The court of appeals should have held, consistent with Deepsouth, that § 271(a) means what it says, and that unless and until Congress enacts an exception for use of a transnational system whose operation depends upon a critical foreign component, such systems are excluded from claims of “use” infringement. Instead, the Federal Circuit panel “enacted” just such an exception to § 271(a), albeit by holding that an individual’s use of the transnational BlackBerry system is not extraterritorial.

These two paragraphs did not follow one another in RIM's brief, and so it was not quite so obvious that RIM is talking out of both sides of its mouth, in stating that the Supreme Court Deepsouth ruling didn't address the issue, and then later, that Deepsouth did address the issue, such that the CAFC ruling wasn't consistent with Deepsouth.

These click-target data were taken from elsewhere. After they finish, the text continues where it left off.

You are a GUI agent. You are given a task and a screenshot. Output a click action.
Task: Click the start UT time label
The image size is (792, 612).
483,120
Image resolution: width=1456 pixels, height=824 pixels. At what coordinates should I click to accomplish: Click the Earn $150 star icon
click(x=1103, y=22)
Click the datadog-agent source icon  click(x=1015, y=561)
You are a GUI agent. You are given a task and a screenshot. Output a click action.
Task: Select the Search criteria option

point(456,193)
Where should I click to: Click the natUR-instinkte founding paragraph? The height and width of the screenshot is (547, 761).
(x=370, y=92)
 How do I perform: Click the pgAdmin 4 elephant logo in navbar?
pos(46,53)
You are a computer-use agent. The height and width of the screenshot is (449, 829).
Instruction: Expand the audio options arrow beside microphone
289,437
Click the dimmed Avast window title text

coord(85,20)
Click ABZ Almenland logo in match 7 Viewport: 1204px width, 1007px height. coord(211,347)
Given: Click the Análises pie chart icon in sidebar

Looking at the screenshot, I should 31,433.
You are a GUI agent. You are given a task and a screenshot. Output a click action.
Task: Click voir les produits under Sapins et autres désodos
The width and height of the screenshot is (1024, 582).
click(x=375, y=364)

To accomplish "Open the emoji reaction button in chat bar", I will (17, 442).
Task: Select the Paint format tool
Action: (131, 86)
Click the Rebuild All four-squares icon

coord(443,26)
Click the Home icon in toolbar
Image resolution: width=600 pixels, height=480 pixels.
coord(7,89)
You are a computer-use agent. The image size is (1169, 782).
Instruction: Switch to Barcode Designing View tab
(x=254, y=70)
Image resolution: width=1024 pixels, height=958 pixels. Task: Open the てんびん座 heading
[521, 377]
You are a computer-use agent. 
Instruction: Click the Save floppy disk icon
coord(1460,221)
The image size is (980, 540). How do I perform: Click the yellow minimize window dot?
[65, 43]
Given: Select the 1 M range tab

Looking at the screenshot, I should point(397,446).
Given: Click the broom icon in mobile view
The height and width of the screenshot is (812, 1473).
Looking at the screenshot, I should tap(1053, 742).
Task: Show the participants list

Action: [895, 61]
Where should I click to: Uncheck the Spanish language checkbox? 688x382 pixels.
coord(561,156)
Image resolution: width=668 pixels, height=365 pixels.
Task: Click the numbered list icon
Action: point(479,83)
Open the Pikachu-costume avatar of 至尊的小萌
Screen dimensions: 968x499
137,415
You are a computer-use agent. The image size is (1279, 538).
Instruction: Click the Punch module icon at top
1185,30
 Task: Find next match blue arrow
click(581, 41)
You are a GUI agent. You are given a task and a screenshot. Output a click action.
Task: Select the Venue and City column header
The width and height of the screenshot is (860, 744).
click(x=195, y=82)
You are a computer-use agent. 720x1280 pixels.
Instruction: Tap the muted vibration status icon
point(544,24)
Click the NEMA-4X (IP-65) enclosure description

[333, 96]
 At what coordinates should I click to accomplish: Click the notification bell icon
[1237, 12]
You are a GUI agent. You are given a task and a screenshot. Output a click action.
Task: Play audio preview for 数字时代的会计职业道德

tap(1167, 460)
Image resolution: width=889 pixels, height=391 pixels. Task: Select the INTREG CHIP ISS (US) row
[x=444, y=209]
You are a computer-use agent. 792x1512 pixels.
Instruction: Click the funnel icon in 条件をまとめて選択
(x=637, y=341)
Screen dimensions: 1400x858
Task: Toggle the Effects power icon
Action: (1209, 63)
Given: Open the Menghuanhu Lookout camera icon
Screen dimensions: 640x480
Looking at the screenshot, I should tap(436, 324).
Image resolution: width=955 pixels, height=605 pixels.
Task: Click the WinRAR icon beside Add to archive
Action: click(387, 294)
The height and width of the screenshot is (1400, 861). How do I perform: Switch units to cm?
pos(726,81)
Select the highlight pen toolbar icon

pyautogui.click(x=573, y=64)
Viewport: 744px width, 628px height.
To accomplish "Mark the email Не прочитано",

In the Supreme Court ruling of Deepsouth Packing Co. V. Laitram Corp., 406 U.S. 518 (1972), Deepsouth made a shrimp deveiner apparatus that, if manufactured in the U.S., would have infringed Laitram's patent. So Deepsouth split the device into three subassemblies, and shipped the three parts separately to foreign buyers, who put the parts together, thus legally evading infringement under § 271(a). Really a quite different situation than what RIM is doing.

Here's RIM's bottom line argument -

[T]he [CAFC's] opinion imports into the plain text of § 271(a) a new principle that “[t]he use of a claimed system under section 271(a) is the . . . place where control of the system is exercised and beneficial use of the system obtained.”

Interesting use of the word "import."

Posted by Patent Hawk at December 19, 2005 12:03 AM | Litigation

Comments

It is humorous that this brief attempts to base reason partly upon the assumed legitimatization of the term ‘Patent Troll’.

Given Alan Greenspan's remarks from last year concerning the nature of our economy:

'In recent decades, for example, the fraction of the total output of our economy that is essentially conceptual rather than physical has been rising. This trend has, of necessity, shifted the emphasis in asset valuation from physical property to intellectual property and to the legal rights inherent in intellectual property. Though the shift may appear glacial, its impact on legal and economic risk is beginning to be felt.'

And the fact that the term was coined by one whom is now a practicing troll:

‘With all of these advantages, it’s no wonder that many individuals and companies have decided to join the ranks of the trolls. One of the most famous converts is Peter Detkin, who invented the term “patent troll” in 2001 while serving as in-house counsel for Intel. Detkin is now a managing director at Intellectual Ventures, which most observers characterize as a troll. ’

I think the term and its derogatory implication will be inevitably become outdated just as previous disdain for evolutionary methods of commerce were gradually subdued by progress:

‘The butcher, the baker and the candlestick maker who bartered their wares and services for tablecloths and cooking pots avoided criticism, but lowly retailers - rivenditrice - who sold produce they had not grown themselves were compelled to carry banners or tablets bearing the shameful letter "R" to indicate their stigmatized trade.’